Extract provided —
◇ ◇ ◇ ◇
Cold Lake First Nations
- People: Dënesųłı̨né
- Treaty: Treaty 6
- Headquarters: Cold Lake
- Province: Alberta

Land
- Main reserve: Cold Lake 149
- Reserves: Cold Lake 149A; Cold Lake 149B; Cold Lake 149C; Blue Quills;
- Land area: 208.53 km^{2} (80.51 sq mi)

Population
- On reserve: 1322
- On other land: 1
- Off reserve: 1637
- Total population: 2960

Government
- Chief: Kelsey Jacko
- Council size: 6

Tribal Council
- Tribal Chiefs Ventures Limited (fr)

Website
- clfns.com

= Cold Lake First Nations =

First Nations band government in Alberta, Canada

The Cold Lake First Nations is a First Nations band government. This band is the governing body for people descended from several different historic groups, hence the plural, nations, used in the band's name. In August 2019, there were 2,960 members of this band, of which 1,322 lived within five reserves, about 220 km2 large within the province of Alberta.
◇ ◇ ◇ ◇
Dataset extract —
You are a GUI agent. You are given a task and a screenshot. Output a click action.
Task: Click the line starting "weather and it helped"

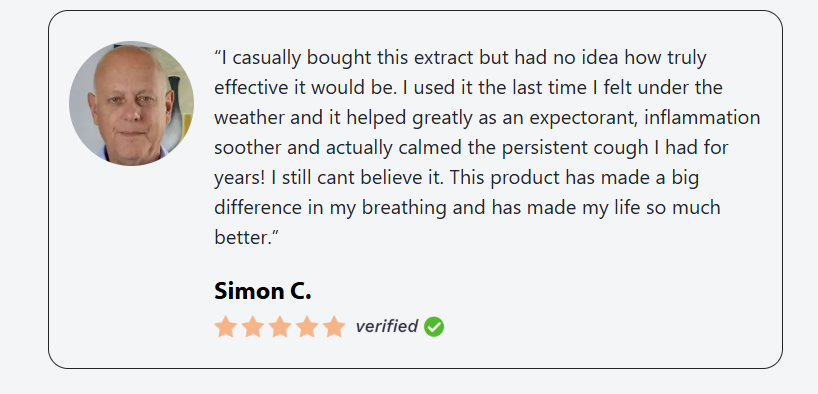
◇ ◇ ◇ ◇
Problems and tasks —
**A)** According to the Cold Lake First Nations text, who is the band's chief?
**B)** Name every reserve listed in the Cold Lake First Nations text, including the main one.
The material after the Cold Lake First Nations text is separate from it.

Per-task answers —
**A)** Kelsey Jacko

**B)** Cold Lake 149, Cold Lake 149A, Cold Lake 149B, Cold Lake 149C, Blue Quills